--- BEGIN Data provided ---

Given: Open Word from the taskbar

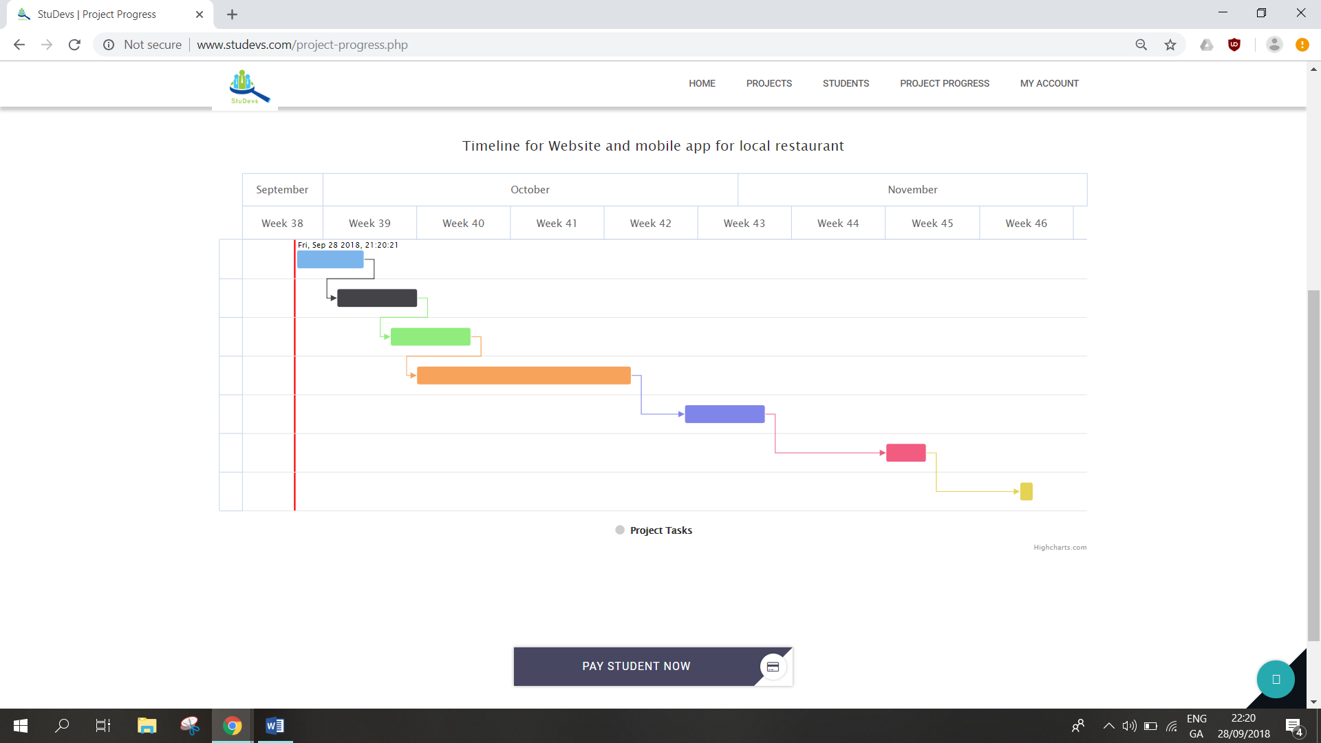Looking at the screenshot, I should pyautogui.click(x=275, y=726).
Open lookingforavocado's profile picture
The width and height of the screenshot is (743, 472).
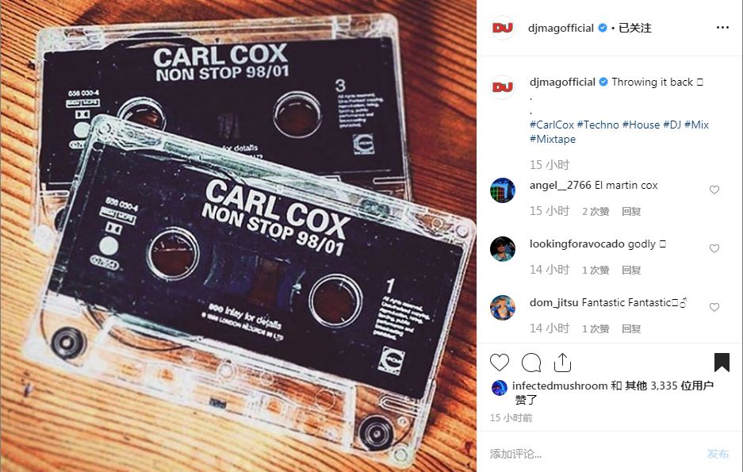coord(503,249)
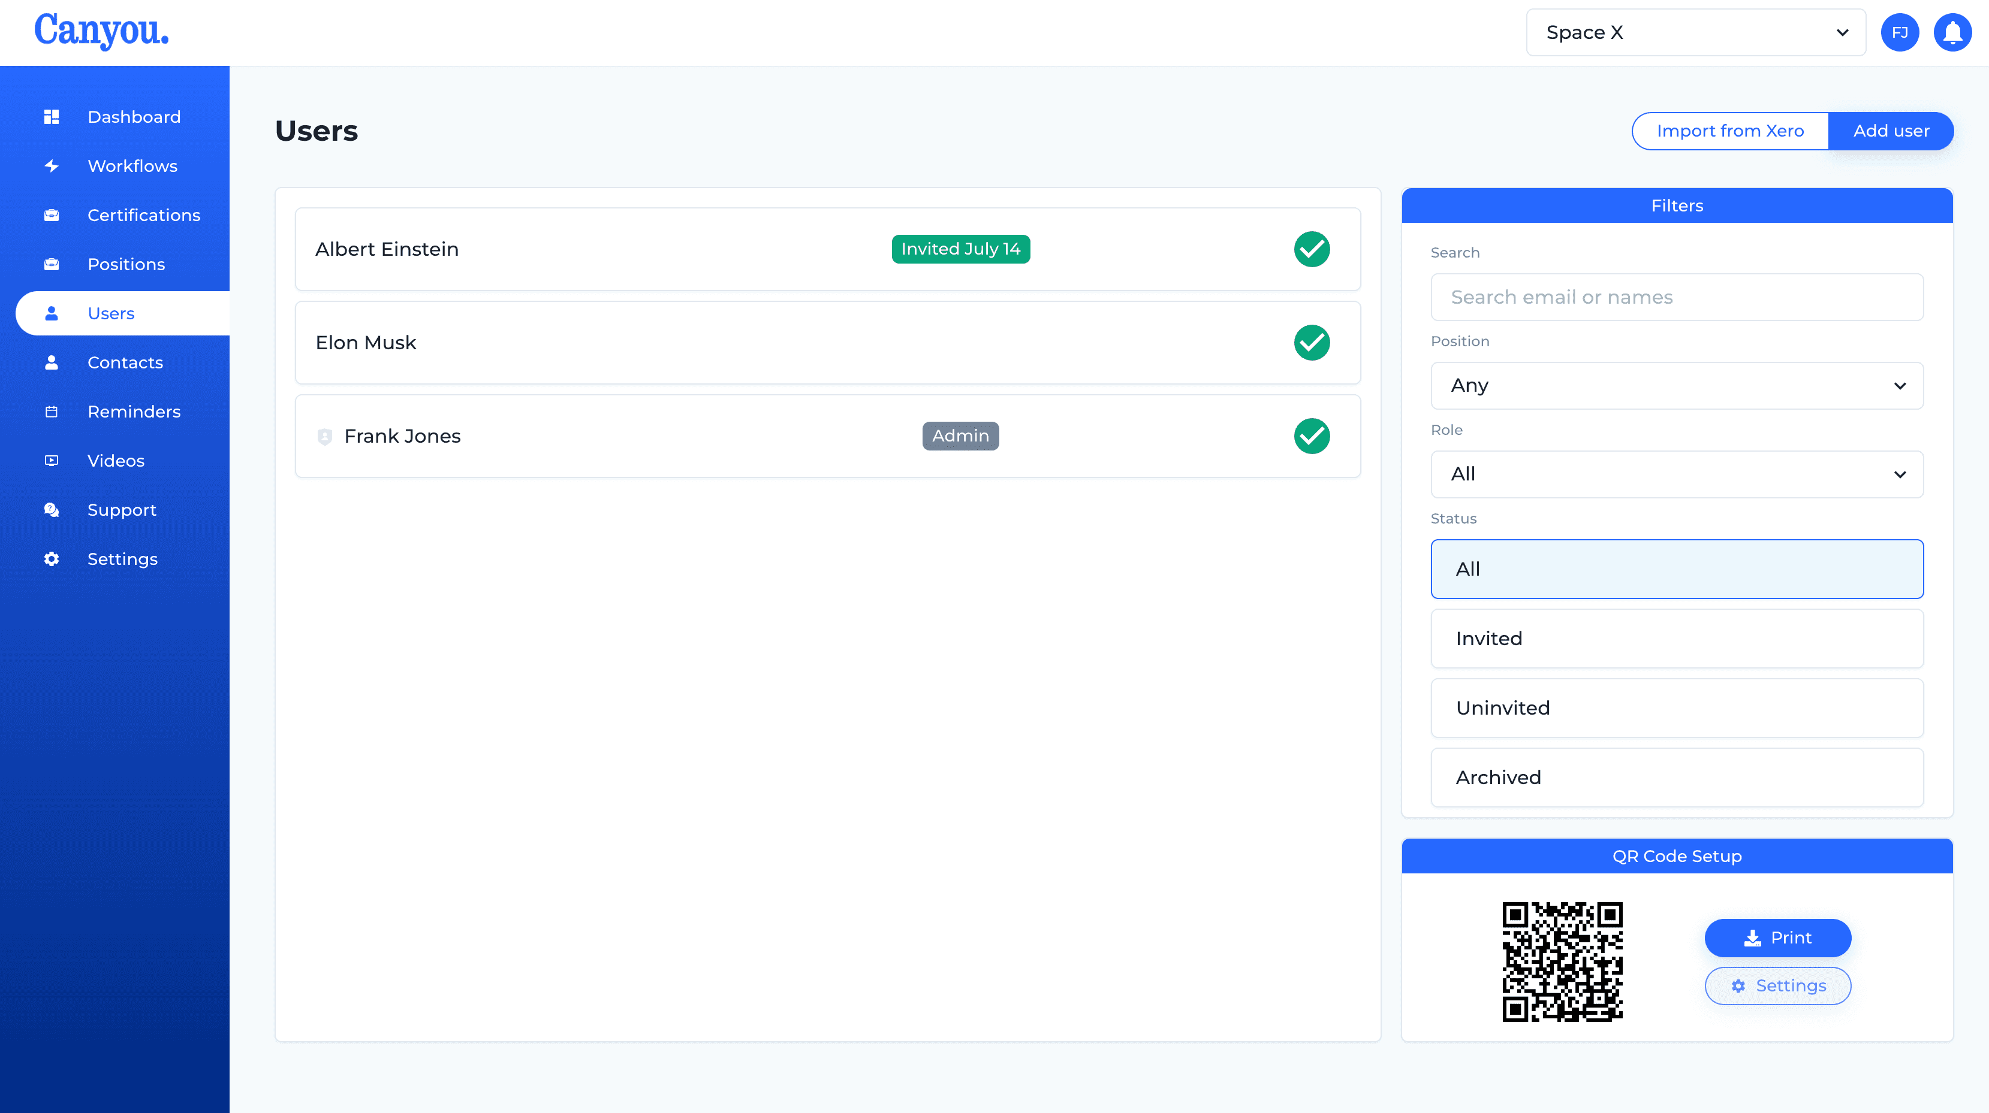Expand the Role filter dropdown
The width and height of the screenshot is (1989, 1113).
pyautogui.click(x=1676, y=474)
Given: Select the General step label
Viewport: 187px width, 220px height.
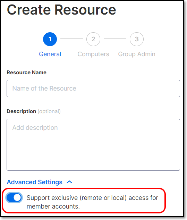Looking at the screenshot, I should point(50,54).
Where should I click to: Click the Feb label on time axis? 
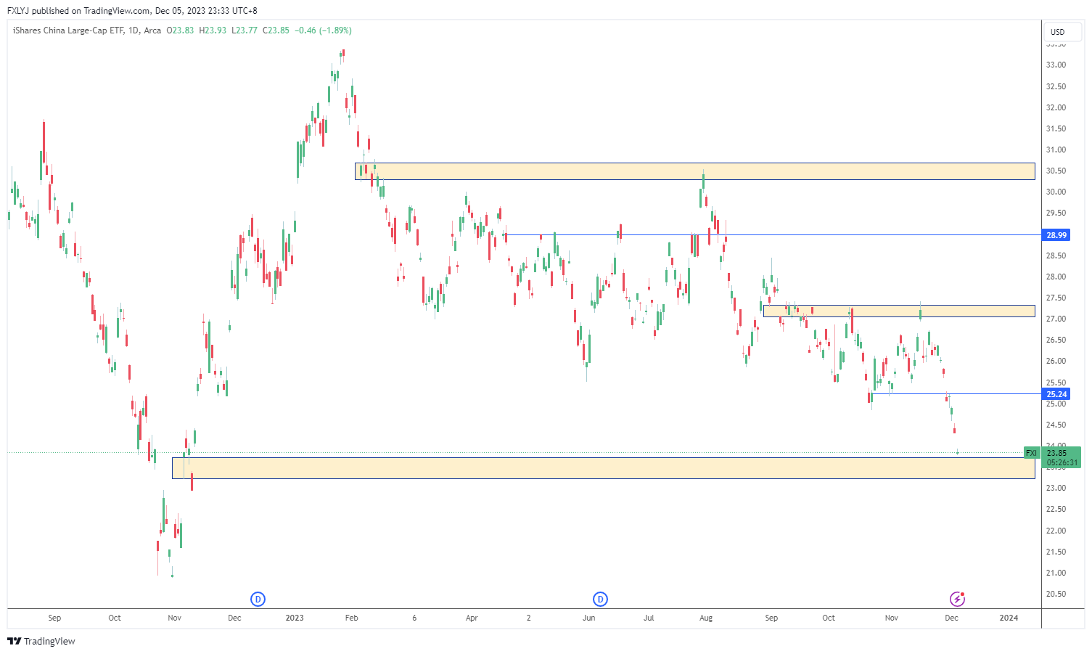tap(351, 618)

--- END Data provided ---

Could you copy the entries word for word, starting with the line that contains "Where should I" and going on through the last of the entries, leaving the pictures out?

» Result of the task
Where should I click to: Click the Feb label on time axis? 
tap(351, 618)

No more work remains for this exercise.